This is probably not what you would expect me to feel when summer is hitting in and I’m doing my volunteership in Spain so close to the beach that i could easily go there even in crab walk.
For the record: I am grateful every day that I’m here and I’m part of this experience but I prefer to be honest and well, life is not only palmtrees and candyfloss colored sunsets. I just beginned my 4th month in Puerto de Sagunto working in a youth center and as the charm of novelty is fading away difficulties are becoming more visible. The work itself is changing every month which obviously has its perks but it also means that when I get used to the tasks and the rhythm, time is up and I have to buckle up for new challenges. In June we’re preparing our own classes for the July summer school (yes, we’re gonna entertain and keep kids alive completely on our own from next month), have our English conversation classes and trying to see the options to have activities connected to our professions. Because helping to organize craft classes for the kids is super fun but there are some days when I feel pretty useless and the purpose of my job is not as clear as I would want it to be.

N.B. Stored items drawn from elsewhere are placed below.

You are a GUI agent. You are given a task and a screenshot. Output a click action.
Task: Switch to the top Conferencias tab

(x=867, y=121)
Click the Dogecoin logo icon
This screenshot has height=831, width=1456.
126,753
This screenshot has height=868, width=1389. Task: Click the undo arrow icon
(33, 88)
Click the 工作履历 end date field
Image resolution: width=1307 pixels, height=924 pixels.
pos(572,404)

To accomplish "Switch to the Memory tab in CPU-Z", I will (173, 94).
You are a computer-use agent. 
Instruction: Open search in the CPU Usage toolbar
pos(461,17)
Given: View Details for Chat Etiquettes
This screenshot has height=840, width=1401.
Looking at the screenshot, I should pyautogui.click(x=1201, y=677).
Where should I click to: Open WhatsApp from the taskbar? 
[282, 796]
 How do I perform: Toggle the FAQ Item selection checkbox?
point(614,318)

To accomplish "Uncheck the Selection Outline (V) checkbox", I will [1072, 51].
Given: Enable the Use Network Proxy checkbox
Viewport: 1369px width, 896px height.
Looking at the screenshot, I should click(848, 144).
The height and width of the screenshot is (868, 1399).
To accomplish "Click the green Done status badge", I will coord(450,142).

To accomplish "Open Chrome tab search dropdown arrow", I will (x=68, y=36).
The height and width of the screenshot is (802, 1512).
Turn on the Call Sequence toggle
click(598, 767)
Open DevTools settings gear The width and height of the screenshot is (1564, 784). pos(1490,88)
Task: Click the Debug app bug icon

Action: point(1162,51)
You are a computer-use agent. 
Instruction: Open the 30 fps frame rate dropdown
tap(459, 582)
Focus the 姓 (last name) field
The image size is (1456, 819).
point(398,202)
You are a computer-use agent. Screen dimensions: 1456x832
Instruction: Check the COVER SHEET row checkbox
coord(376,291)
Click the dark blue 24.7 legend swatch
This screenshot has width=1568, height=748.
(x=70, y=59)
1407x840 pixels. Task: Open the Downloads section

Althought the number of small successes (such as ordering beer without unveiling my guiriness) per day is increasing, having social life is a lot harder than I thought it will be. I would love to find my places and people in Puerto, but as I always lived in Budapest with 2M people, I feel like I’m more of a Valencia type of girl. The 35 minutes long busride is not something to whine about but because of the constant planning and commuting it’s often feels like I’m lost in trans
Now i reached the phase when the meaning of home starts to be blurry and I don’t really feel where do I belong. Luckily I have a badass support system: I can have long phone calls with my amazing Hungarian friends, our living room sofa is pretty much a psychiatrist’s couch where we can talk about anything and everything with my flatmate-friend Erin and I try to remind myself often that being confused is completely normal because this whole journey is about much more than going abroad for a year.